Every spring, before sowing seedlings, Chen Ying crushes rapeseed stalks and returns them to the field as fertiliser. Once the seedlings emerge, they are transplanted by hand. After the water is drained from the paddies, the ducks are sent in to ‘work’ for about six months, with additional fertiliser applied according to the rice’s growth. When the grain is ready for harvest and milling into new rice, the pest-controlling army of ducks, having completed their term of service, are prepared as sweet-skin duck. Her once-a-year homemade sweet-skin duck became something I looked forward to in early autumn.

IV. Encountering “Farming and Eating Life”
I often joke, “It’s not that Chen Ying owns Meet Family Farm, but that Meet Family Farm owns Chen Ying.”
For this reason, it was only fitting that I took participants to talk with Chen Ying for the latest ‘I Want to Know My Food’ reading group, where we studied *Farming and Eating Life*.
This exchange sparked a reflection in one of the fellow readers who joined us. We have known each other for years; she runs an art studio and often dreams of retiring to the countryside after fifty. After visiting Chen Ying’s home, she realised she still had a great deal of preparation to do.
She saw the conditions that allowed Chen Ying to retire early in her forties and explore a second life: besides starting work early, she had children early, her husband has a job in the city, and the family owns an old house and land in the village. With all these conditions aligned, she was able to ‘play house’ without any burden during the prime of her life.
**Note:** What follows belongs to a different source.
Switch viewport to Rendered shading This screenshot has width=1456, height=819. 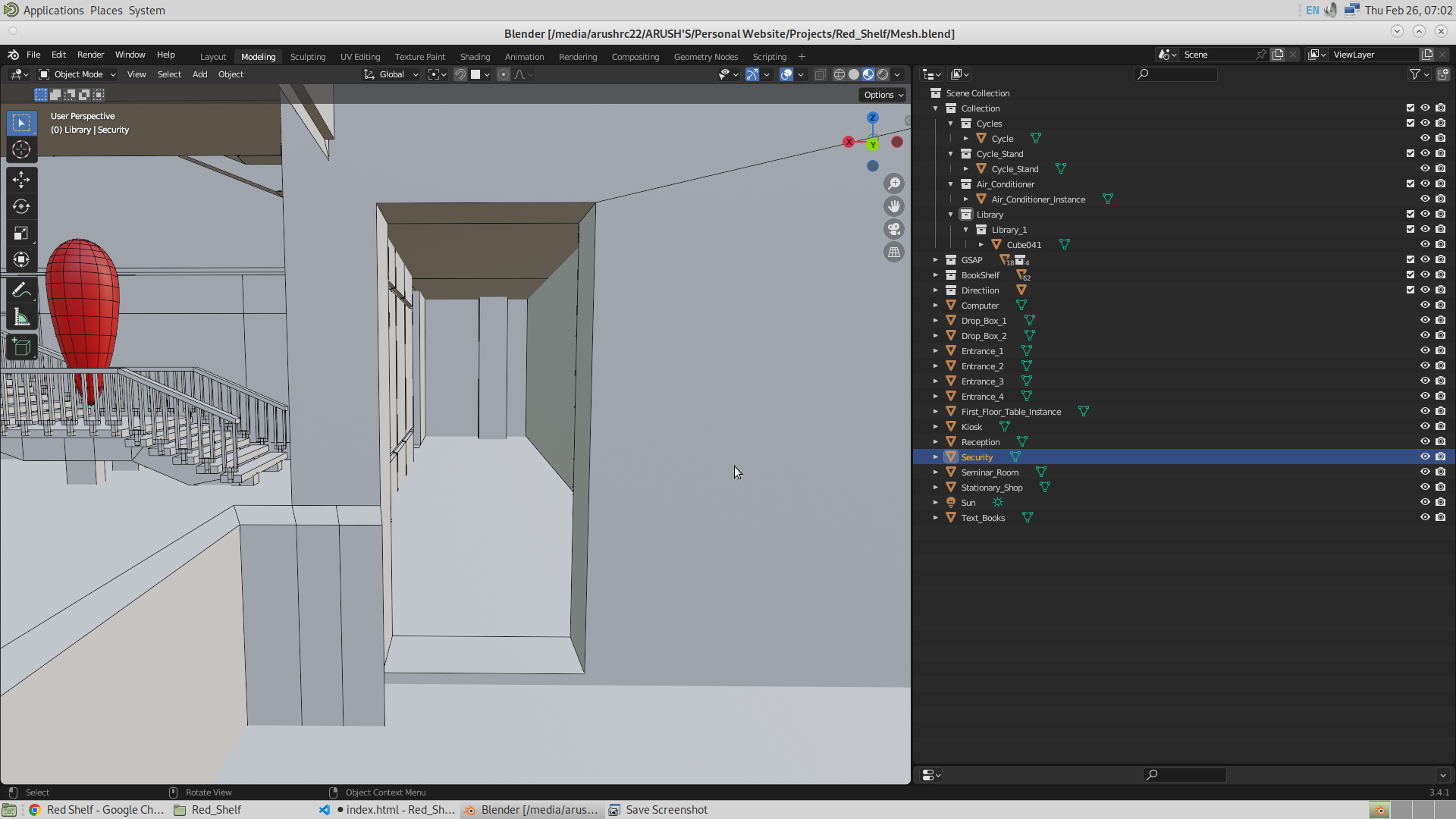click(883, 74)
Chen Ying is undoubtedly lucky, but this luck did not fall from the sky. It is because she never forgot the ideal in her heart and put in consistent, practical effort, finally receiving her ‘sweet reward’.

V. Everyone can have “grain in the house and peace in the heart”
Slices of slightly wilted carrots were stir-fried with Spicy Chicken sent by Ms Jiang’s mother; the carrots, having soaked up the oil, tasted better than the chicken. Fresh, tender carrots were boiled whole with purple potatoes and purple cauliflower, then chopped into a ‘Purple-Purple Salad’—a bowl full of anthocyanins.
Finer carrots were diced and stir-fried with peas and minced meat into a tri-coloured dish, with a touch of homemade chilli sauce from a friend’s mother added just before serving—perfect for eating with rice.
Thicker carrots were cut into large chunks and boiled with corn and brown rice to make carrot rice, served with a bowl of blanched greens for a delicious and healthy dinner.
Of course, after eating carrots for several days, my dining companions were a bit unsettled at first. But gradually, through the act of eating, they too began to feel the turning of the seasons and the flow of emotion between people. I felt honoured to share the sweetness of Chen Ying’s farming and eating life, and to pass on this traceable peace of mind and sweetness to more people through the ‘Little Dining Tables’, letting more experience what it means to have ‘grain in the house and peace in the heart’.